Dr. Kenneth Mann, Bedford Institute of Oceanography
Born in England, Mann began his career at the University of Reading as a freshwater ecologist. From the early 1950s to mid 1960s he published 31 papers on freshwater ecology. During that time, I became aware of the emerging ideas about ecosystem function, Mann wrote in a 1994 biographical essay. It seemed a wholly new way of looking at the world, and one that held the possibility of leading to predictions about the consequences of human perturbations. In 1967, Mann emigrated to Canada and became a government scientist with the Bedford Institute of Oceanography (BIO). He later served as the chair of the Department of Biology at Dalhousie University and director of the Marine Ecology Laboratory at BIO. In 1987, he became a full-time research scientist in the Habitat Ecology Division. While he retired in 1993, Mann remains active in university and government affairs. His published work includes Ecology of Coastal Waters: Implications for Management, and with R.S.K. Barnes, Fundamentals of Aquatic Ecosystems. He is working on a 3rd edition of Dynamics of Marine Ecosystems. Mann writes that his career gave him the opportunity to express, a sense of the wonder and beauty of living organisms and a perception that the universe embodies a great wisdom, of which we may now and then catch a glimpse in the form of some regularity, scientific generalization, or even a law.
Thomas S. Squiers
Squiers served as the lead biologist for the Edwards Dam removal and has led a number of projects within the Kennebec and Androscoggin watersheds. Among his most notable accomplishments: years of work restoring alewife pools in the Sebasticook River and groundbreaking research on the short-nosed strugeon that revealed extensive information on their population, age structure, recruitment, growth rate and reproductive success. In recent years, Squiers coordinated the Guilford Dam removal on the Sebasticook and the installation of fish passages along the river. As for the future, Squiers hopes to see the Sebasticook fully restored either through fishways or the removal of remaining dams. While it will take years to bring fish populations back to what they were more than a century ago, he said, he is pleased the era of river restoration has gained public support. He adds: Everyone who was a critic of the Edwards Dam removal is now saying, well, maybe thats not such a bad idea.

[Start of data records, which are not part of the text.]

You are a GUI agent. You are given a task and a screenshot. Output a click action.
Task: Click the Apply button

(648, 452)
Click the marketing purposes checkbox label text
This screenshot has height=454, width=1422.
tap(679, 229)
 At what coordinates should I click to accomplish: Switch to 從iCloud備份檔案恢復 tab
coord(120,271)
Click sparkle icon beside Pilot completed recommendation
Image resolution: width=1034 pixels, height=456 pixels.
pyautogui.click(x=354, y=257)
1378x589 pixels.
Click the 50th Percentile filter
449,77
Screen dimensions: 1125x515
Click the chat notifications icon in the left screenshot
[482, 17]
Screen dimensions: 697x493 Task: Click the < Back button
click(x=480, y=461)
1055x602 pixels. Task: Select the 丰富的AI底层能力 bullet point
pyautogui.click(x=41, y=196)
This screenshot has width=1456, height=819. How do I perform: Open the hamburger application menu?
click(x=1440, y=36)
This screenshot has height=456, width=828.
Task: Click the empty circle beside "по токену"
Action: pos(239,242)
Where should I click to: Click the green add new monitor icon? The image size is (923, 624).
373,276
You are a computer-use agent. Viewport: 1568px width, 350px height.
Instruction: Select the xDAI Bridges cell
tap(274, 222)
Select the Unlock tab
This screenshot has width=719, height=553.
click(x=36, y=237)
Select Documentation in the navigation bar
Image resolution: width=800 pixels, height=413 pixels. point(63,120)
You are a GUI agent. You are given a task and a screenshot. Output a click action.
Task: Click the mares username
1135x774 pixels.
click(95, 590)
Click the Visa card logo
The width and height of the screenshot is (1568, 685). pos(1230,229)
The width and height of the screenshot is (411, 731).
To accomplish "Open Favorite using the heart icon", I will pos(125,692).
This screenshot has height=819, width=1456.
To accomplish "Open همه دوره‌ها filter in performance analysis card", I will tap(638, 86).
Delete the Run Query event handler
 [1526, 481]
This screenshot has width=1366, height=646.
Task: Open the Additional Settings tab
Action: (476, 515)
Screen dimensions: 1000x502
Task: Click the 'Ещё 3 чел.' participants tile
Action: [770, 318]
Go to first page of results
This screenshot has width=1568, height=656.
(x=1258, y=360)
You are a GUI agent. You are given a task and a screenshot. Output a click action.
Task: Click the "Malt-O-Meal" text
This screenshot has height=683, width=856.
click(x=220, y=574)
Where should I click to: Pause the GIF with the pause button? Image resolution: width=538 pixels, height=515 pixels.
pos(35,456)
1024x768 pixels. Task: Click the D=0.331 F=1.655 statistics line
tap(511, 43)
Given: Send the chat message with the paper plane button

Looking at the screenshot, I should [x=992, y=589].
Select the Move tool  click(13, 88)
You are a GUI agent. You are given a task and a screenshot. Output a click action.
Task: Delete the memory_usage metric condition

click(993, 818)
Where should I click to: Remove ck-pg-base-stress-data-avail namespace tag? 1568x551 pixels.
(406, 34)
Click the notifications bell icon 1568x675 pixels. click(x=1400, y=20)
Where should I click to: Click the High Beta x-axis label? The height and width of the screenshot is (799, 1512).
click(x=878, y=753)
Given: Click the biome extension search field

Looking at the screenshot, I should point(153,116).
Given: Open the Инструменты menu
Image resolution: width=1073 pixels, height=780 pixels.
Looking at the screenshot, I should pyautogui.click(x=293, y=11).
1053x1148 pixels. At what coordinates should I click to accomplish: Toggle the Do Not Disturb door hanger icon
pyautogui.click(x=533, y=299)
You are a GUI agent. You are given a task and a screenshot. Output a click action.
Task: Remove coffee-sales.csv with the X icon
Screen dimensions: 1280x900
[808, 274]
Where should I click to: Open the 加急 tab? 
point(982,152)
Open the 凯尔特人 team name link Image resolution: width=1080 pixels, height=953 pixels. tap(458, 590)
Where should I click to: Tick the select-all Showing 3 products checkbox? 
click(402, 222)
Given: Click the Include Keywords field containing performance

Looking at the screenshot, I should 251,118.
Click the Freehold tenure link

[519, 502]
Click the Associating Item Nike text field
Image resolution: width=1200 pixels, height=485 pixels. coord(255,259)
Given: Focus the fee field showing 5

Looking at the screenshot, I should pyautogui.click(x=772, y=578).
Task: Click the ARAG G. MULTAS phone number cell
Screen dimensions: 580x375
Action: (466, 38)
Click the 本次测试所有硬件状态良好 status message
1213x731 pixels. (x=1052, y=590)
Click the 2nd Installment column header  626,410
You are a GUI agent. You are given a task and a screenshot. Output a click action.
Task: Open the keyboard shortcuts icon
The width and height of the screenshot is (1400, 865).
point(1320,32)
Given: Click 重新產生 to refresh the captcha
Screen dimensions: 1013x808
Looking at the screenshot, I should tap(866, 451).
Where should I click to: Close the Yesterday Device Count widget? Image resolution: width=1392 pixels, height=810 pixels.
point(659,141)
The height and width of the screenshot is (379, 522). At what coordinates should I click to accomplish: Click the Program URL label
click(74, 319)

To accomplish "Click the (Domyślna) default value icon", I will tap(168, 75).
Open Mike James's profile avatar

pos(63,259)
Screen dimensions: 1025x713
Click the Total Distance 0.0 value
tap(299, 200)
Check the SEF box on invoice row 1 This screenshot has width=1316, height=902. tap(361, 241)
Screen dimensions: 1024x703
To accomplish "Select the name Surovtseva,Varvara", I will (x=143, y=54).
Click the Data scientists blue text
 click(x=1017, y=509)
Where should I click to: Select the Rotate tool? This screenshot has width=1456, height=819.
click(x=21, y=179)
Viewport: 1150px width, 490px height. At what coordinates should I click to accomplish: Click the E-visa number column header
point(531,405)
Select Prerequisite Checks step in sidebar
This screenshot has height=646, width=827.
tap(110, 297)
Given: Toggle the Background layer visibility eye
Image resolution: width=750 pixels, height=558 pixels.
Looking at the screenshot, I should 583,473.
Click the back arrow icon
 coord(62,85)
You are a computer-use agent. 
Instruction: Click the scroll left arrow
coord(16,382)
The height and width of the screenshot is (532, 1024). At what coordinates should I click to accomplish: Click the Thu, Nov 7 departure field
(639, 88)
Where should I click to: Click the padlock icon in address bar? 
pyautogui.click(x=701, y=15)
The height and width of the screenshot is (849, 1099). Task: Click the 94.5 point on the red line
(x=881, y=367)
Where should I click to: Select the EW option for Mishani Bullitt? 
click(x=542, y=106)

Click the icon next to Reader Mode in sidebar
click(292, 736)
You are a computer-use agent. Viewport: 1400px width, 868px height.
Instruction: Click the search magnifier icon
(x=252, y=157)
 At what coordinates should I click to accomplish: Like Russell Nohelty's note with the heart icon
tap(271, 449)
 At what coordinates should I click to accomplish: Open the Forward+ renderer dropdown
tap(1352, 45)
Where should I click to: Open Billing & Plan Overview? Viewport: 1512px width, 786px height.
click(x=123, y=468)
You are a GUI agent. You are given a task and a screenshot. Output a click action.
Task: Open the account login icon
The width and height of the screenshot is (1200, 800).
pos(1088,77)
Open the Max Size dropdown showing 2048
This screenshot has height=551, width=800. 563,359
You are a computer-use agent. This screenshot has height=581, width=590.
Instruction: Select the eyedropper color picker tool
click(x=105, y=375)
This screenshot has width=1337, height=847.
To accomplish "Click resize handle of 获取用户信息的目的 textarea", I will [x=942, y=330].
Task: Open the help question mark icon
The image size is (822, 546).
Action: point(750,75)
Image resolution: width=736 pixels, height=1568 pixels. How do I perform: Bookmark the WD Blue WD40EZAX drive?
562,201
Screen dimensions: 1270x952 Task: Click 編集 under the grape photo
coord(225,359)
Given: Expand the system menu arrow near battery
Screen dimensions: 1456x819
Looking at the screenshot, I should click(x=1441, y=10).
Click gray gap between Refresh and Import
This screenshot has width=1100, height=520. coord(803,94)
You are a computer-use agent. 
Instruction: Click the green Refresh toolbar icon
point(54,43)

Big Salmon River Angling Association
Over the years, the association has conducted extensive water monitoring programs in the Big Salmon River involving several sites. The most recent surveys for water chemistry, benthic macroinvertebrates and fish indicate the river remains in a relatively pristine state. BSRAA members, Almon says,
are just conservationists who are working together to save the
Big Salmon River. In another project, BSRAA is working with the Mactaquac Biodiversity Centre to set out salmon eggs grown from wild brood stock into the Big Salmon. To raise money, educate and build community support, BSRAA hosts several fundraising events each year. Each fundraiser aims to educate and build community support. "We do everything as a family," Almon says, "and always have fun throughout learning and working to conserve and protect the river."